1. Tenure of Non-Independent Directors
- Non-independent directors (including executive and non-executive directors) do not have a fixed maximum tenure under the Companies Act, 2013.
- However, they are subject to retirement by rotation, where at least two-thirds of the board must retire by rotation in listed companies.
- These directors can be reappointed indefinitely through shareholder approval at the Annual General Meeting (AGM).
- Their tenure is generally governed by the company’s Articles of Association and board resolutions.
- Each appointment typically lasts until the next AGM or for a period specified in the resolution.
2. Tenure of Managing Director or Whole-Time Director
- The maximum tenure for a Managing Director or Whole-Time Director is 5 years per appointment.
- They may be reappointed for another term after the current term ends, subject to board and shareholder approval.
- Reappointment cannot be made earlier than 1 year before the expiry of the existing term.
- The terms and conditions, including remuneration, must comply with Schedule V of the Companies Act.
- Listed companies must also comply with SEBI’s LODR guidelines.

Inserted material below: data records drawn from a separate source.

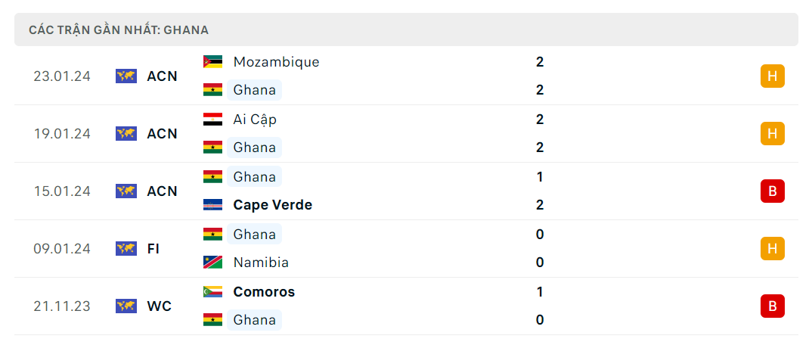Open the Comoros team link
The height and width of the screenshot is (345, 812).
coord(264,291)
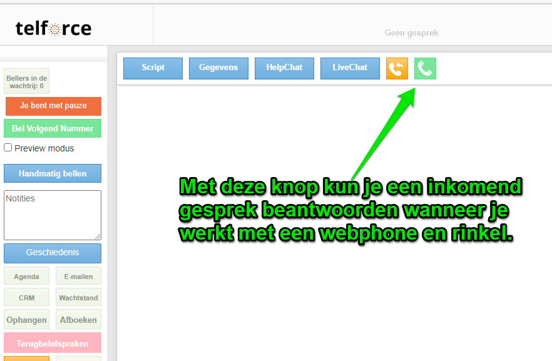Viewport: 552px width, 361px height.
Task: Click the Handmatig bellen button
Action: click(x=53, y=173)
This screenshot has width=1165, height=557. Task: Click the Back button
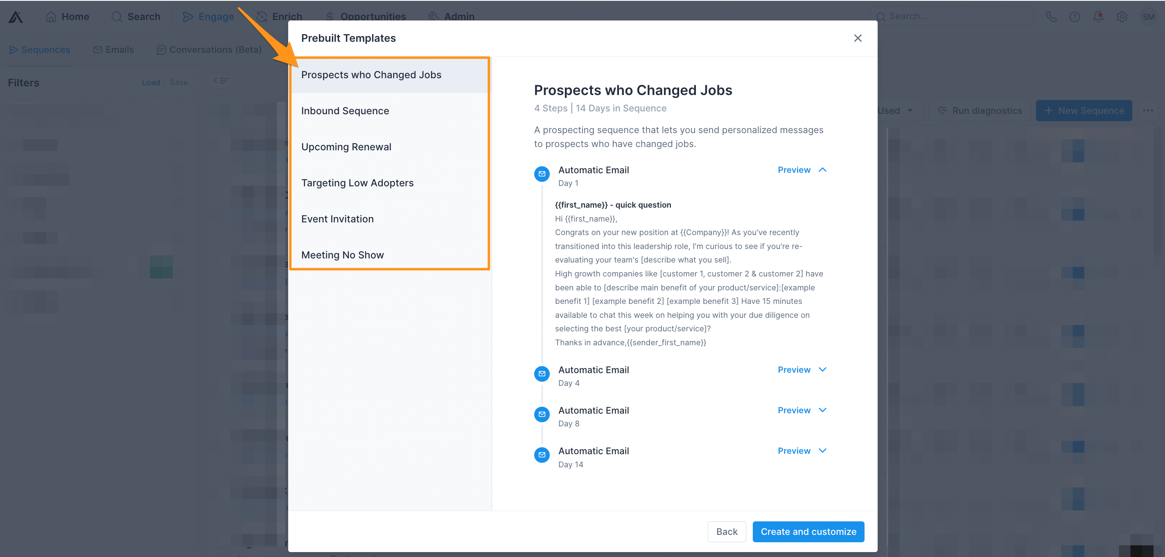pos(726,532)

3. Tenure of Independent Directors
- An Independent Director can hold office for a maximum of two consecutive terms of 5 years each (total 10 years).
- After completing 10 years, they must take a mandatory cooling-off period of 3 years before reappointment in the same company.

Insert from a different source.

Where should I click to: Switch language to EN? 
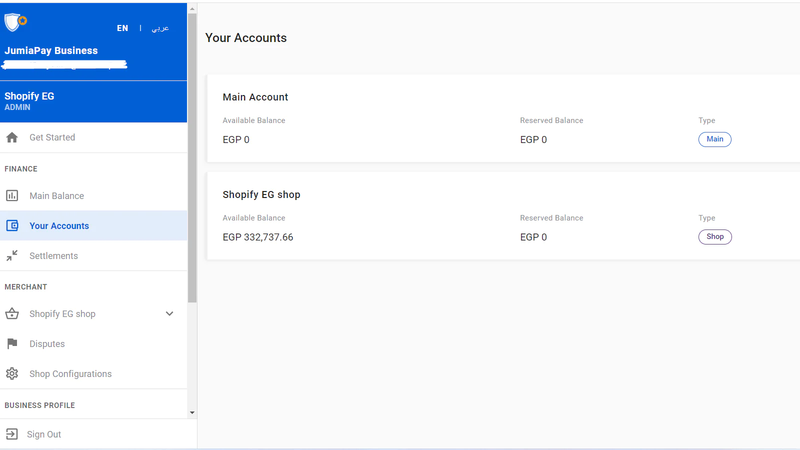123,29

- During the cooling-off period, they must not be associated with the company in any other capacity.
- Each term of 5 years must be approved by shareholders by a special resolution.
- Listed companies are also required to disclose the terms of appointment in their corporate governance reports.
4. Tenure of Additional, Alternate, and Nominee Directors
- Additional Directors hold office only until the next AGM.
- Alternate Directors serve during the absence (not less than 3 months) of the original director and cease automatically on their return.
- Nominee Directors are appointed for the duration defined by the institution or agreement that nominated them.
- Their continuation is subject to the terms of the appointment authority.
- All appointments must be reported to the Registrar of Companies.
5. Regulatory and Filing Requirements
- Appointments and reappointments must be recorded in the board meeting minutes and approved in the AGM if required.
- Changes in directorship must be filed with the Registrar of Companies (ROC) using Form DIR-12 within 30 days.
- Director reappointments must comply with conditions related to qualification, age, and disqualification provisions under Sections 164 and 196.
- Failure to observe proper tenure and approvals can lead to penalties and disqualification.